* [INSTRUCTIONS FOR THE TASK]: Below are the entries. Print only the lines starting at the one with "This screenshot has width=1366, height=768." and ending at the one with "This screenshot has height=752, width=1282.", exactly, with no pictures.
☆ ☆ ☆ ☆ ☆
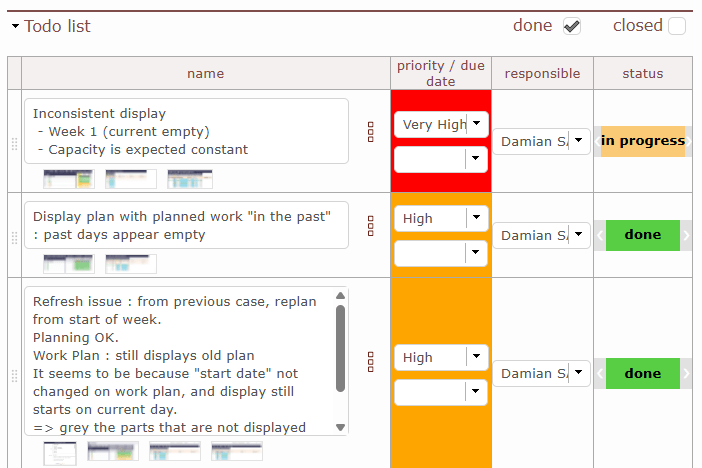
Task: Click the left arrow beside second row done status
Action: pos(599,235)
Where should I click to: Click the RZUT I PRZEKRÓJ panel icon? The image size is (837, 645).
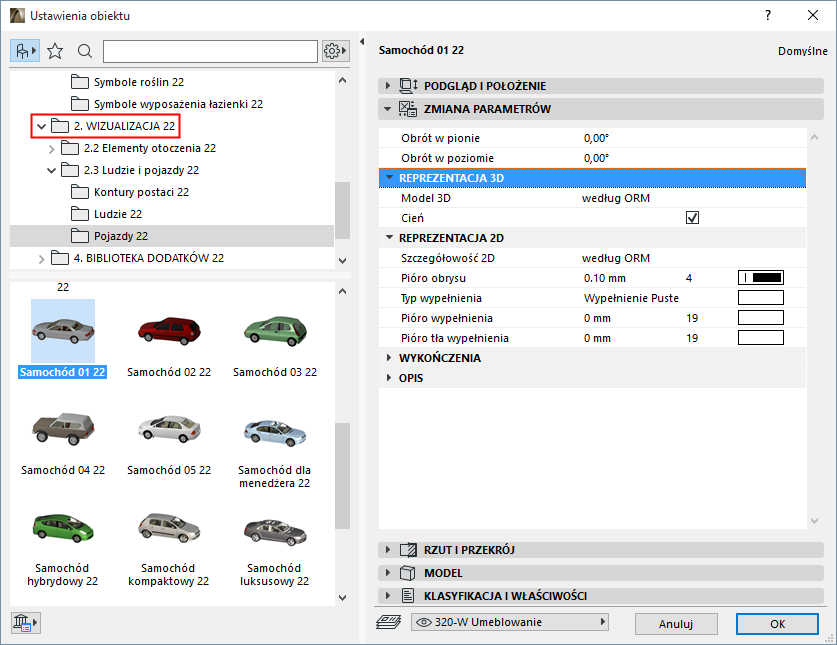[x=408, y=548]
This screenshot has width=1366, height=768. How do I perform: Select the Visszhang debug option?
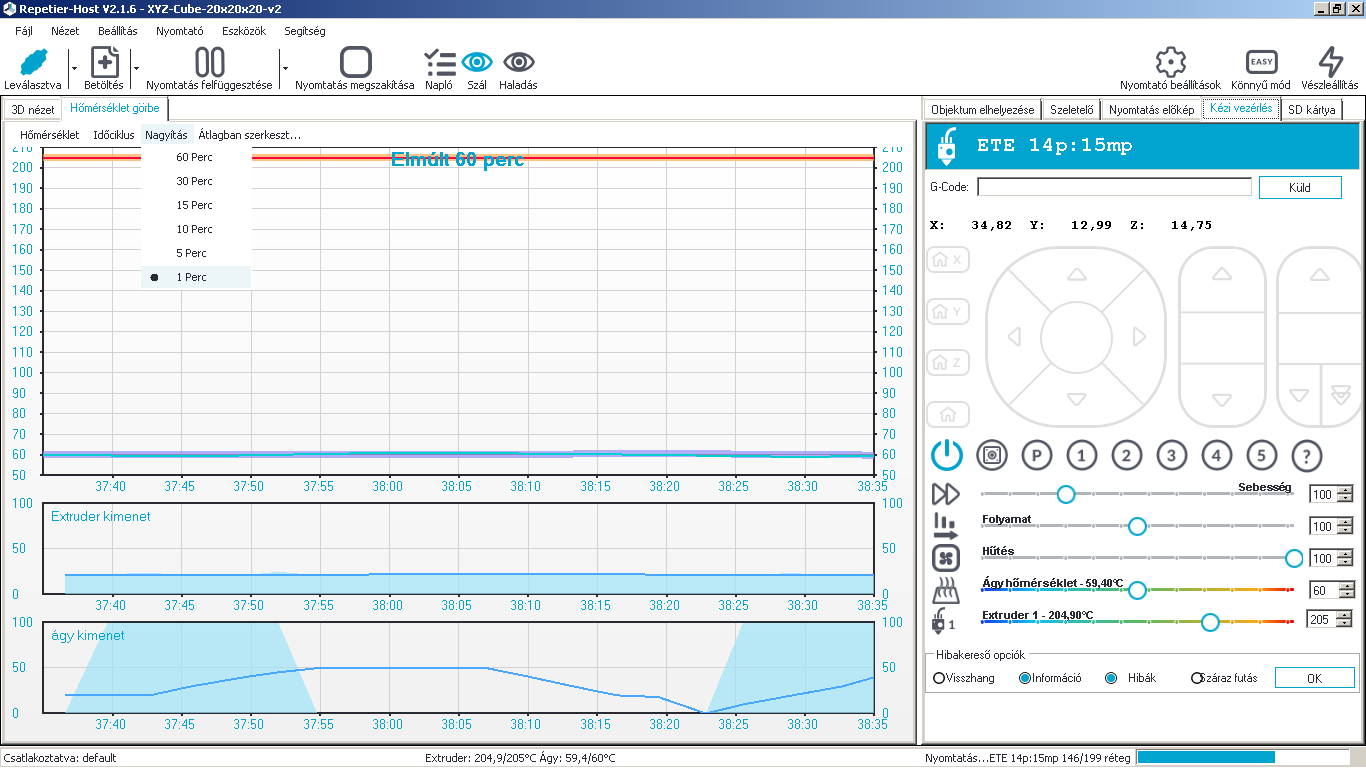tap(939, 678)
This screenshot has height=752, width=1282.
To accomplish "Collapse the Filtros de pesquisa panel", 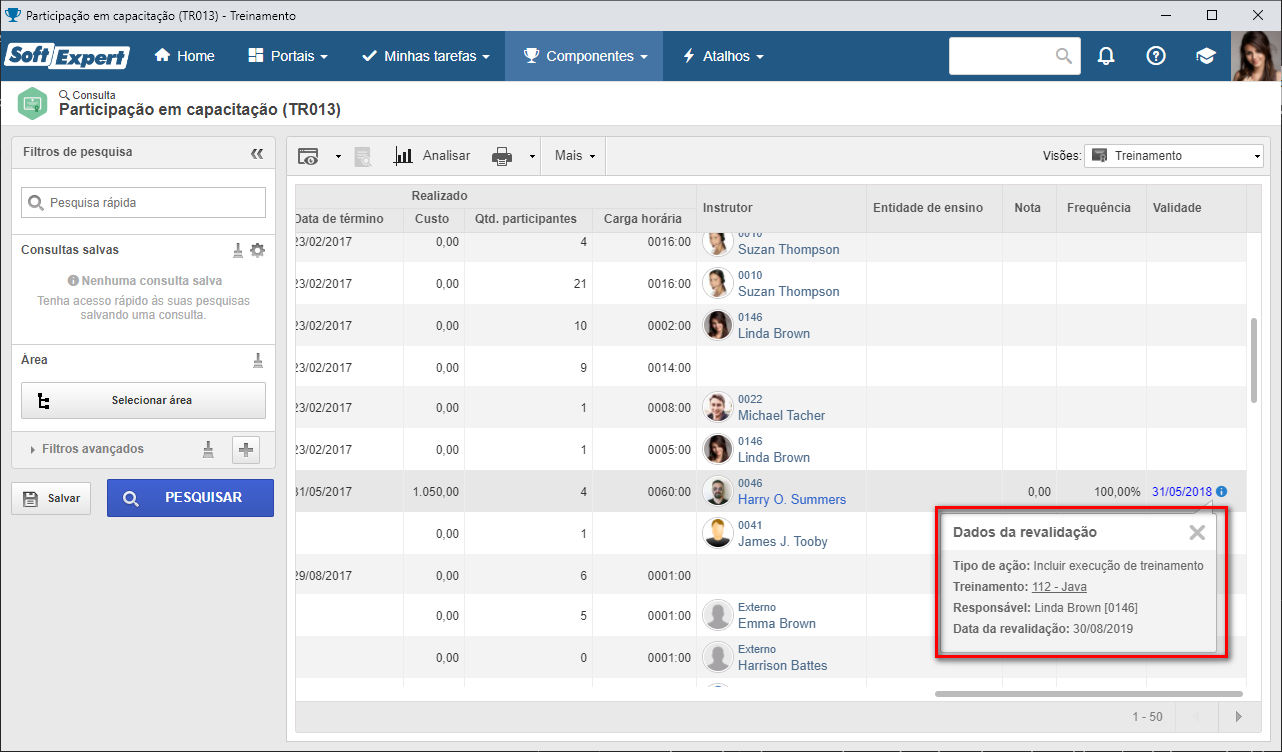I will pos(257,153).
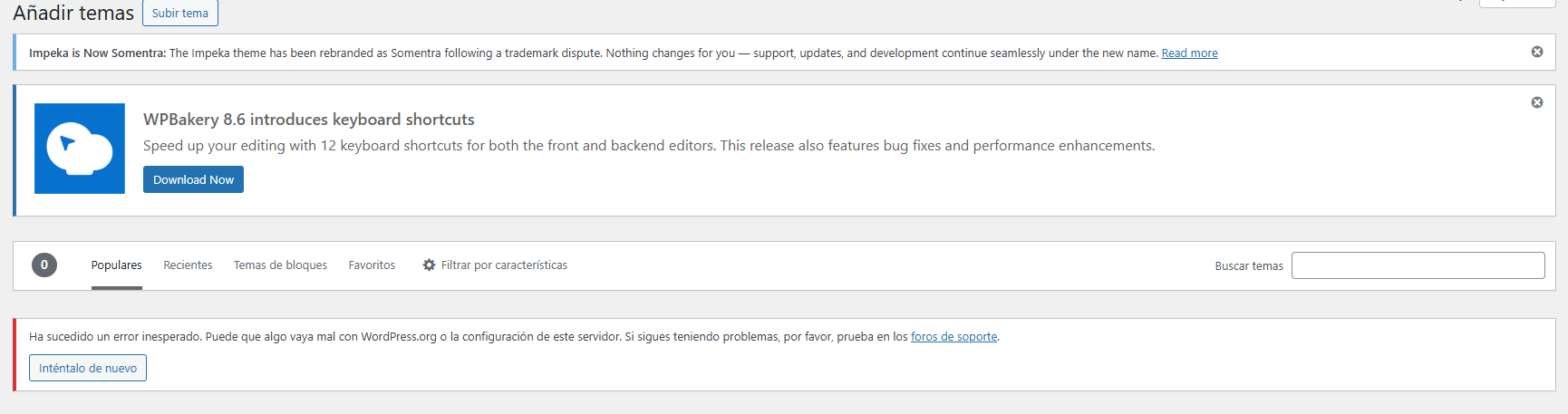
Task: Expand Filtrar por características filter options
Action: click(495, 265)
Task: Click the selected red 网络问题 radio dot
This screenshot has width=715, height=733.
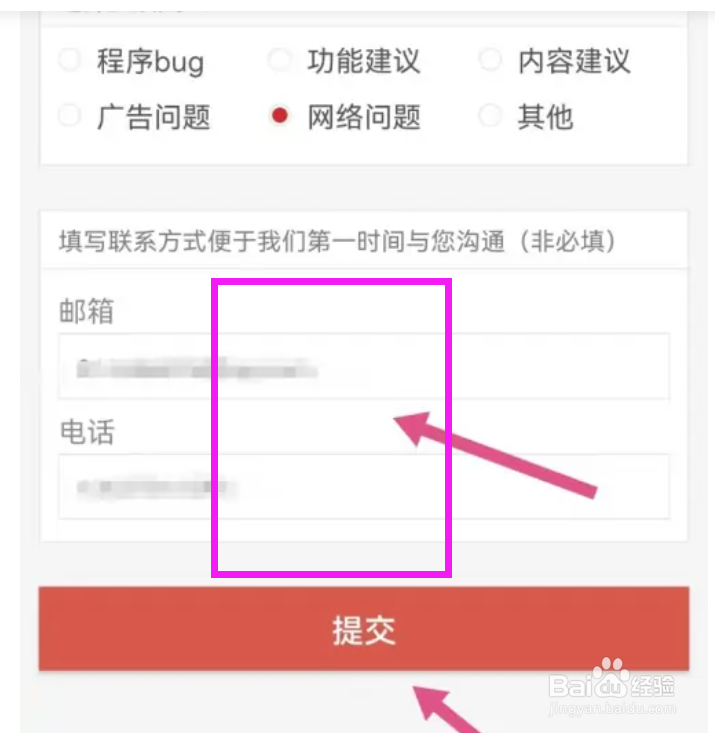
☆ ☆ ☆ ☆ ☆
* [SOLUTION]:
This screenshot has width=1366, height=768. How do I perform: Select the Visszhang debug option?
tap(939, 678)
This screenshot has height=752, width=1282.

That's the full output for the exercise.